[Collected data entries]
◆ ◆ ◆ ◆

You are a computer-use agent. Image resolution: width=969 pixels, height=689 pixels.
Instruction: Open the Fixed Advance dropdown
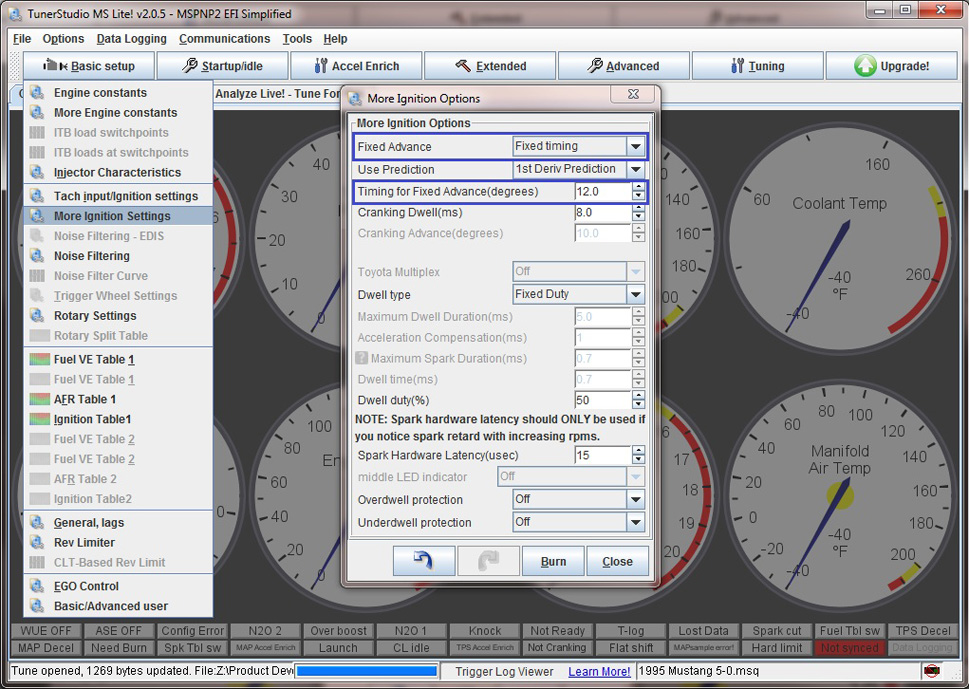pyautogui.click(x=635, y=146)
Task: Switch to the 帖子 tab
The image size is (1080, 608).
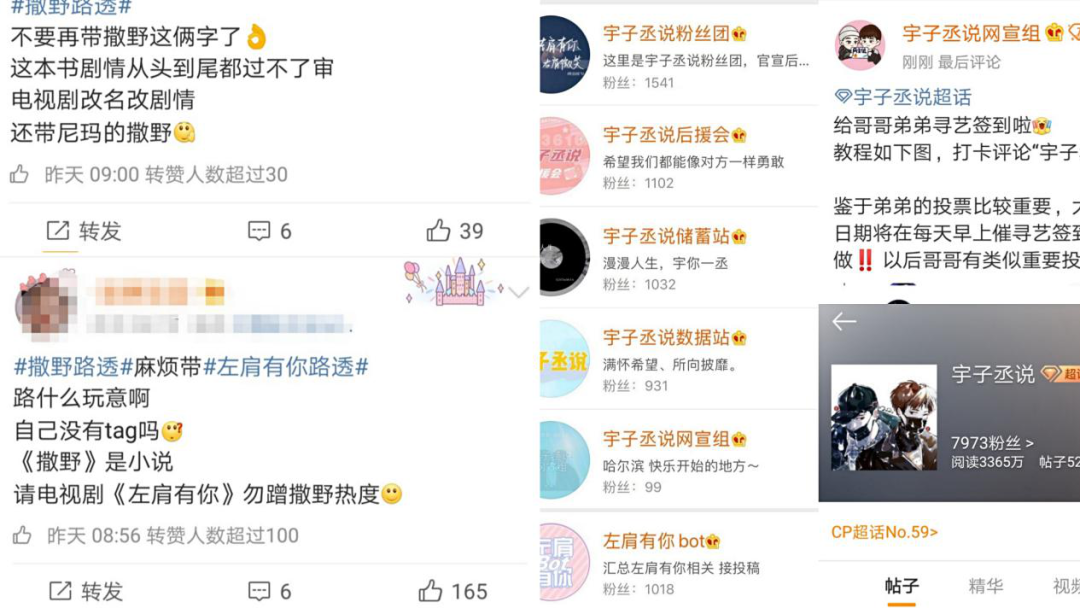Action: pos(902,586)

◆ ◆ ◆ ◆

**WHAT THE TASK REQUIRES:** All lines above must be repeated exactly, and the pictures must be omitted.

**ANSWER FOR THIS EXERCISE:**
You are a computer-use agent. Image resolution: width=969 pixels, height=689 pixels.
Instruction: Open the Fixed Advance dropdown
pyautogui.click(x=635, y=146)
Task: Switch to the 帖子 tab
The image size is (1080, 608).
Action: pos(902,586)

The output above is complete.